2010年は、国民読書年だそうです。
公共広告機構と、(財)文字・活字文化推進機構の、「コトバダイブしよう」と題した爽やかなテレビコマーシャルをご覧になった方も、多いのでは。
30代の読書時間が過去最低を記録した、なんてニュースも、この間流れていましたが、
確かに、いざ本を読もうと書店に立ち寄って、いろいろ物色してみても
「コレを読むと、何か得することがあるのかしらん?」
と、思わず躊躇してしまいませんか?
どうせ貴重な自分の時間を使って読むのなら、少しでも実りある読書にして、ちょっとでもモトをとりたい、なんて。
そうした思いがアタマをもたげ、
「コレもいまいち、アレもいまいち、面白くなかったらどうしよう、役に立たなかったらどうしよう」
ぶつぶつぶつぶつ考えているうちに、結局最後まで何も買わなかったりして、本を探すためにかけた時間のほうが、どれだけ「無駄」だったか、なんて凹んでしまったりして。

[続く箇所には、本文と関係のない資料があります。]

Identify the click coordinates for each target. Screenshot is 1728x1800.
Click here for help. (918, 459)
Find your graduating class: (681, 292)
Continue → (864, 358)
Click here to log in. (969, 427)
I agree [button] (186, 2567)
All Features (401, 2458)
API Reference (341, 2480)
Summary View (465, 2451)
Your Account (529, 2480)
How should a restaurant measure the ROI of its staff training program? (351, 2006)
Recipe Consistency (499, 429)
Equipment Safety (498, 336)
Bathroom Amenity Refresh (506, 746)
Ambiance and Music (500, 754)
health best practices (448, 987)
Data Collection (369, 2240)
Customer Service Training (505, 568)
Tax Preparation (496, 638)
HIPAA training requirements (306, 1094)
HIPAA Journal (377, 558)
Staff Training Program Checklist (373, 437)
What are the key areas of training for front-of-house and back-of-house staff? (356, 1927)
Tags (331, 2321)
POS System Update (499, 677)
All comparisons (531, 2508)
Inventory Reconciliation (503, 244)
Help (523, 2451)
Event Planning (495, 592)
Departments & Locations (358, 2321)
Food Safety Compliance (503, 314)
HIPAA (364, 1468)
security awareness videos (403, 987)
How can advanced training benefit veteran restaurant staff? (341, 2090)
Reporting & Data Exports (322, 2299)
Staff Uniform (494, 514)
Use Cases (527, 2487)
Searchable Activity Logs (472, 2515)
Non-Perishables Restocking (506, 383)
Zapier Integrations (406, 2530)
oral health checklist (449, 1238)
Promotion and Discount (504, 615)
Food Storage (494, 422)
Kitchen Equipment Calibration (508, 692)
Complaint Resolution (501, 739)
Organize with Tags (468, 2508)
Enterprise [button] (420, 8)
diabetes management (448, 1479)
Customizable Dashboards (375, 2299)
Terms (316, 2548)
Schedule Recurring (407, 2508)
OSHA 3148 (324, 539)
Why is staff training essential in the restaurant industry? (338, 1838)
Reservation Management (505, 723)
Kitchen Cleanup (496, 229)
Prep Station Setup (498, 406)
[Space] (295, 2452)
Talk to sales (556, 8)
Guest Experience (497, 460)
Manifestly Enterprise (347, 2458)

でもきっと、本当は、そんなに難しいことを考えなくても、
コトバの海にダイブしちゃえばいいのかも。
四の五の考える暇があるのなら、何も無いかもしれないけれど、かけがえのない何かがあるかもしれない海に、思い切って飛び込んじゃえばいい。
きっと、クラシック音楽も同じだと思います。
コレを聴いたらどんないいことがあるかしら、アレを聴くことでどんな変化があるかしら、
と、アタマで先に考える前に、
どぼーん、
、、、
、、、
、、、
と、音楽の海に飛び込んでしまえば、すごうでの音楽家たちが、命をかけて聴き手たちを、ステキな物語へと誘ってくれるハズ。
それがトッパンホールであってもなくても、著名なアーティストであってもなくても、ちょっとだけいつもの思い込みを捨てて、音楽の海へダイブしてみませんか。
「感動」は無いかもしれないけれど、「萌え」があるかもしれないし、
「萌え」は無いかもしれないけれど、「安らぎ」があるかもしれません。
何も無いかもしれないけれど、何かが、あるかもしれないのだから。